Sábado, 15 de abril de 2017 - 09h48
Frei Betto
Sexta-feira da Paixão. Frei Nicolau, pároco da igreja de São Domingos, na capital paulista, pediu-me para encontrar um Cristo sofrido para a procissão do Senhor morto. No templo, o clima litúrgico, com as imagens cobertas de roxo, recordava a prisão, a tortura e a morte de Jesus.
Fui ao Bexiga atrás do Paco, cenógrafo que trouxera da Espanha a mania de colecionar Cristos. Mostrou-me sua coleção, na qual se destacavam um Cristo lavrador do Vale de Jequitinhonha, com o ventre oco, crucificado nas próprias enxadas; um Cristo peruano com cara indígena, todo retorcido, a cabeça avançada, como que prestes a se desprender do tronco; e um Cristo guatemalteco, amarrado no poste de tortura, tendo sobre a cabeça um capuz por baixo da coroa de espinhos. Emprestou-me os três para que frei Nicolau escolhesse.
Na volta, parei no Largo do Arouche para comprar flores. Dia seguinte, o altar da igreja deveria ser enfeitado para a noite do sábado de Aleluia. De repente, uma mulher em trajes sumários, descabelada, olhos a brilhar de ódio, invadiu uma das barracas e, com uma jarra nas mãos, começou a derrubar tudo e a xingar o florista. Foi a única vez que vi uma briga de casal sob chuva de pétalas...
O homem, acuado, começou a gritar que ela era louca. Três ou quatro fregueses acorremos a segurá-la. Ao conseguir, senti algo quente e pastoso correr pelo meu braço direito. Ela tinha cortado as mãos com a jarra. Acalmada, aceitou que eu a levasse até o Hospital das Clínicas para que fosse medicada.
― O que houve com a senhora? – indaguei no caminho.
― Frei, ele me largou – disse vacilante, exalando forte cheiro de álcool. – É meu homem, mas agora anda com uma piranha.
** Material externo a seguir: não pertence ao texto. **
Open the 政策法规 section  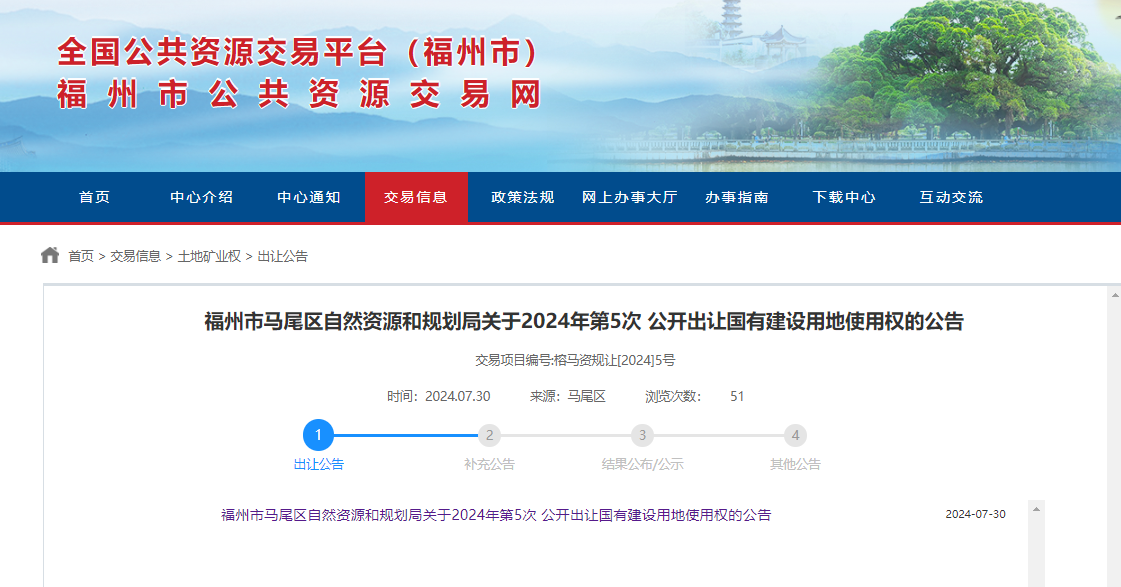(521, 197)
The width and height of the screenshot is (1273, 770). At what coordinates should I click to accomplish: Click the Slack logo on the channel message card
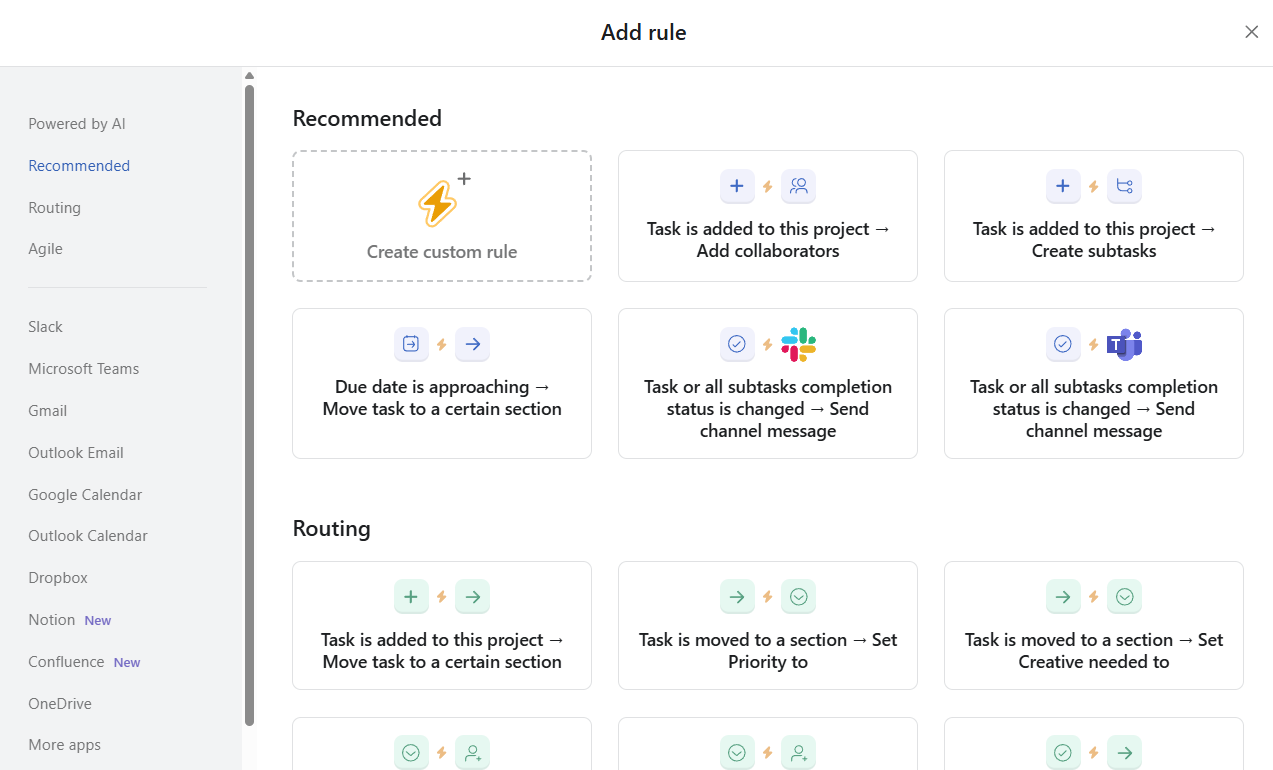click(797, 344)
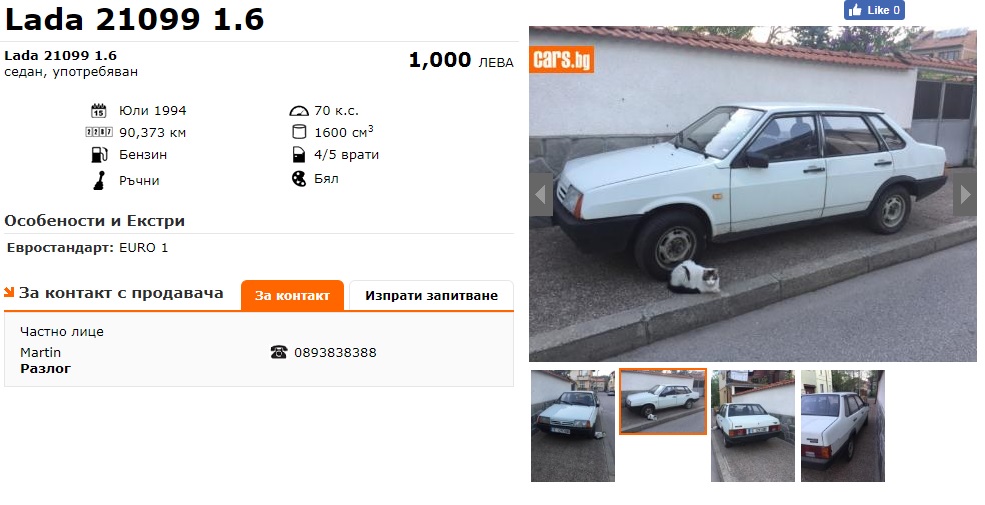Screen dimensions: 985x505
Task: Switch to the За контакт tab
Action: click(292, 296)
Padres e pastores são como médicos, ainda que não tenham tido a doença devem prescrever algum remédio aos males da alma. Procurei explicar que ela deveria buscar outros métodos para reconquistá-lo. A agressão e a ofensa não eram os mais indicados. Quem sabe ele logo cairia em si e se daria conta da importância de trocar a aventura pelo verdadeiro amor.
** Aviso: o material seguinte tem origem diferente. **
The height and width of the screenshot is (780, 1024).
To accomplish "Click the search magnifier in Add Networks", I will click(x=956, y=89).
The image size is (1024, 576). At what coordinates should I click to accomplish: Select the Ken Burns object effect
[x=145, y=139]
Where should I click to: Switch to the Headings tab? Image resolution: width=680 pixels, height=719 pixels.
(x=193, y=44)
A mulher contou que trabalhava em um restaurante próximo à Praça da República, onde lavava copos, pratos e talheres. Viera da Bahia. O florista era de Minas. Os dois se conheciam há cinco anos. Eles se lavavam no restaurante, comiam o que sobrava das travessas retornadas das mesas e, à noite, dormiam na barraca, cercados de rosas, margaridas, cravos, hortênsias e bicos-de-papagaio.
― Prefiro morrer, padre, a viver sem ele.
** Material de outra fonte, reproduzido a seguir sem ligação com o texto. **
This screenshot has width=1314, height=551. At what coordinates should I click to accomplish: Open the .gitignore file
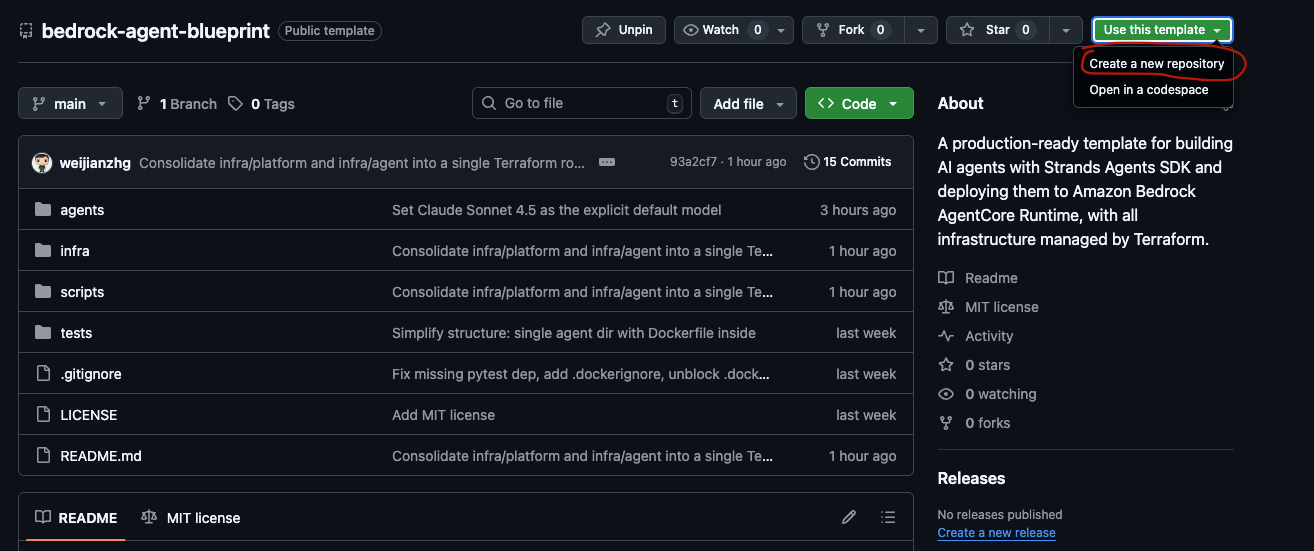pyautogui.click(x=91, y=374)
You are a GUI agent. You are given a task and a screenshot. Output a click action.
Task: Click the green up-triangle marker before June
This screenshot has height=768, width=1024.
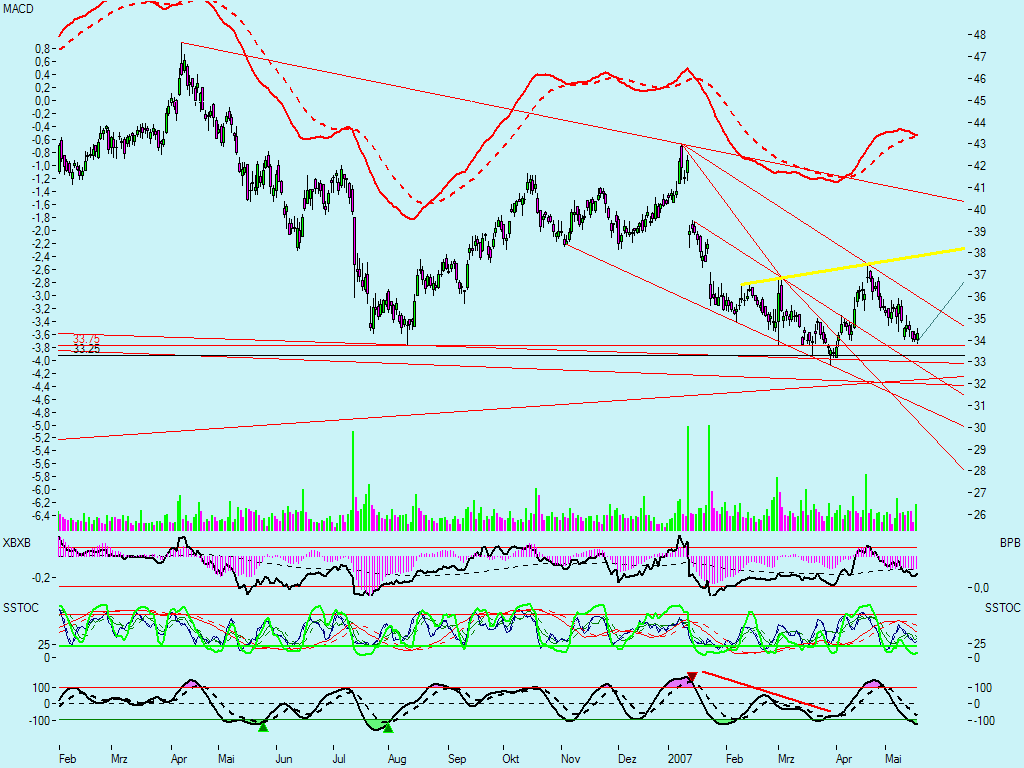pyautogui.click(x=263, y=727)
Falei do amor, de Deus, da esperança. Por mais que tentasse fugir do discurso convencional, eu sabia que, nas águas da emoção, não se pesca com a rede da razão. Um coração machucado só conhece dois remédios: o amor, que cura e transfigura; ou o tempo, que cauteriza.
No pronto-socorro do Hospital das Clínicas, ela foi logo atendida. Na saída, me pediu que a deixasse junto ao cemitério do Araçá.
― Algum parente enterrado lá? – perguntei.
― Não; vou comprar uma flor ali na porta e levar para o meu homem.
O gesto, que a princípio me pareceu redundante, como oferecer pão ao padeiro, logo me fez entender que, no amor, a atitude fala muito mais alto do que a própria oferenda.
De volta à igreja de São Domingos, frei Nicolau veio correndo ver os Cristos que eu havia conseguido.
― Por que demorou tanto? - perguntou ele.
― Porque eu estava acompanhando uma outra paixão. E ela tem nome: Maria das Graças.
No Domingo de Páscoa, retornei ao Largo do Arouche com uma caixa de chocolates. Das Graças e Antônio, sorridentes, atendiam os fregueses na barraca de flores.
― Olá Maria, olá amigo, então vocês ressuscitaram?
Ela me reconheceu:
― Frei, acho que é isso mesmo o que aconteceu. A gente ressuscitou. O Antônio largou da piranha.
― Agora é pra sempre – disse ele. E acrescentou com um toque de ironia: ― O amor é eterno enquanto dura.
Corrigi-o:
― O amor dura enquanto é terno – e frisei a distinção entre o verbo e o adjetivo.
Frei Betto é escritor, autor de “A arte de semear estrelas” (Rocco), entre outros livros.